Here we see three 1st century ACE temples with the basilica extending to the right. These temples honor (left to right) Augustus (who tore the town down and built it back up), Hercules (patron of Pula), and Diana (not sure why). Note the Roman basilica stretching at an angle from her temple.
Here we see these temples. Augustus's at left is recognizable but the two at right have been incorporated into the town hall. (The two temples are more obvious from their backside as we'll see in a minute.) Despite such remodeling, this is still the best preserved forum in Croatia and one of the best in all of Europe. In Roman times, the masses stayed in the lower end while this literally upper end held the temples and the patricians.
Inside the gallery of the town hall incorporated into the two right temples, hang exterior decorative details -- old and new.
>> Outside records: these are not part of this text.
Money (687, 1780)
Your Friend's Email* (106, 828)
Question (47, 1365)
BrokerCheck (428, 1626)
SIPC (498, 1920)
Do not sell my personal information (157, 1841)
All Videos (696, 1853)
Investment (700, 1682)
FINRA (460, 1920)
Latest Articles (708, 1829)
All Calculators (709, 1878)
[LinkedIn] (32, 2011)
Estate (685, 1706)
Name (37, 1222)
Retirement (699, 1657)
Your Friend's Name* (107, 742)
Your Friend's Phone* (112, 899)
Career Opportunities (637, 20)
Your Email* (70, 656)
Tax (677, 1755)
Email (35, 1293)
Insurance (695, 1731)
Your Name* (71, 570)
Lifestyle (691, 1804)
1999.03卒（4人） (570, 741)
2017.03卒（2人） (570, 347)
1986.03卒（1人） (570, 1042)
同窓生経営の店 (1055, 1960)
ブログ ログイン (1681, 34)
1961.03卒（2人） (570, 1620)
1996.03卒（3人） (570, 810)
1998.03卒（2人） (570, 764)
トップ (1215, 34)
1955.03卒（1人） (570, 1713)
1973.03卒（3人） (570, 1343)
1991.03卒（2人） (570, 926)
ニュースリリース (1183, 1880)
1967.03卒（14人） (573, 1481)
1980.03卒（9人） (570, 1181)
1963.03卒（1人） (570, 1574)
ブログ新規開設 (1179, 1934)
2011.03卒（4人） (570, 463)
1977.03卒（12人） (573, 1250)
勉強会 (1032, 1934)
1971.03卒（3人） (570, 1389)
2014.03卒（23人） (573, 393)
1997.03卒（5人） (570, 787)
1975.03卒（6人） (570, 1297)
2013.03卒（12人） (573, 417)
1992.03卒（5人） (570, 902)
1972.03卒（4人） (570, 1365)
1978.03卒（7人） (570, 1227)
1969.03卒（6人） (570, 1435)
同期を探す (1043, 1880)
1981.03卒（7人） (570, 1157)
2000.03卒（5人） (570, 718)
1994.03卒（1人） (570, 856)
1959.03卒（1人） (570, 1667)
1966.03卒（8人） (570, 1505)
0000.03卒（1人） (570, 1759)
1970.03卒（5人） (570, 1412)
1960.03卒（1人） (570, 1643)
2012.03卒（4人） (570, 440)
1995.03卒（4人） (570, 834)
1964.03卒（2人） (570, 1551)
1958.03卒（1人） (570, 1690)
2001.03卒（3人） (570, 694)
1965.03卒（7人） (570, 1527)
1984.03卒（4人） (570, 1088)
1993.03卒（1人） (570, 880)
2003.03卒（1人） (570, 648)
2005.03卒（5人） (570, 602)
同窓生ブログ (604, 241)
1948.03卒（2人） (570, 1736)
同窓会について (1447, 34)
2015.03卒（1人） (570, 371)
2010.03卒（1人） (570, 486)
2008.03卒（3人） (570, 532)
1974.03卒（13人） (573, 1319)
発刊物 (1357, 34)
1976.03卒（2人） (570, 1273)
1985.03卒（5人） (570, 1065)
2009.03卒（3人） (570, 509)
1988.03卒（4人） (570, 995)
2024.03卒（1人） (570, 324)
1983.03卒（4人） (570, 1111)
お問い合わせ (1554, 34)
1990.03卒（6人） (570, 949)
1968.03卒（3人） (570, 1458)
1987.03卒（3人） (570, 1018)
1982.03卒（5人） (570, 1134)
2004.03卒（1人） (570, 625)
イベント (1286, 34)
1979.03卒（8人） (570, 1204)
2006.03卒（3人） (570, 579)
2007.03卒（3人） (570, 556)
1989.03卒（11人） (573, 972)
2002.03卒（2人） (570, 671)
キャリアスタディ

Joyce failed to mention Pula in his literature (but derided it in his letters home as a "Naval Siberia"). But George Orwell's Big Brother would like this place.
Built between 2 BCE and 14 ACE, the temple that deified Caesar Augustus is the best preserved...
...although it could use a bit of restoration as its Corinthian columns have many chipped Acanthus leaves.
The back side of the town hall shows how Hercule's Capitolium and the Temple of Diana were merged into the town hall during the middle ages.
This is the east side view of the same building which shows, especially at right, faint traces of temple columns as well as at the upper right corner...
...this strange mermaid on the old temple of Diana, obviously pregnant yet carved to scale.
Just northwest of the forum is the cathedral with its bell tower, built between 1671 and 1707 with stones appropriated from the amphitheater. The cathedral's Renaissance facade is from the 16th century, meant to repair earlier damage from Genoese and Venetian raids. By then, Pula was safely within Venice's control.
Like many Mediterranea cathedrals, this is dedicated to the Assumption. Its predecessors started here, built into the defensive walls of the town as early as the 4th century. Stone transformations have been taking place ever since, with completion in 1924.
We couldn't go inside but did get this view of the courtyard. These columns look suspiciously like those that once graced one of Pula's beautiful Roman theaters. Perhaps robbing Augustus to pay Paul?
Early in church history, this peninsula had many bishoprics relative to its geographic size (8 in all). Historians view this as evidence that Istria's population was fairly large and fairly Catholic.
Again we end with a tourotip: Despite the effort Pula takes to care for its ancient ruins, it keeps state-of-the-art in some aspects of daily life. Here's an example: You pay for parking by calling with your cell phone. I'd assume that you already have a few things set up already such as your billing information. If not, you stuff coins into this kiosk.
Here the parking attendant checks the license against his wireless database. How civilized! Even better than the variable pricing for rest rooms (based on gender) that we saw in Split.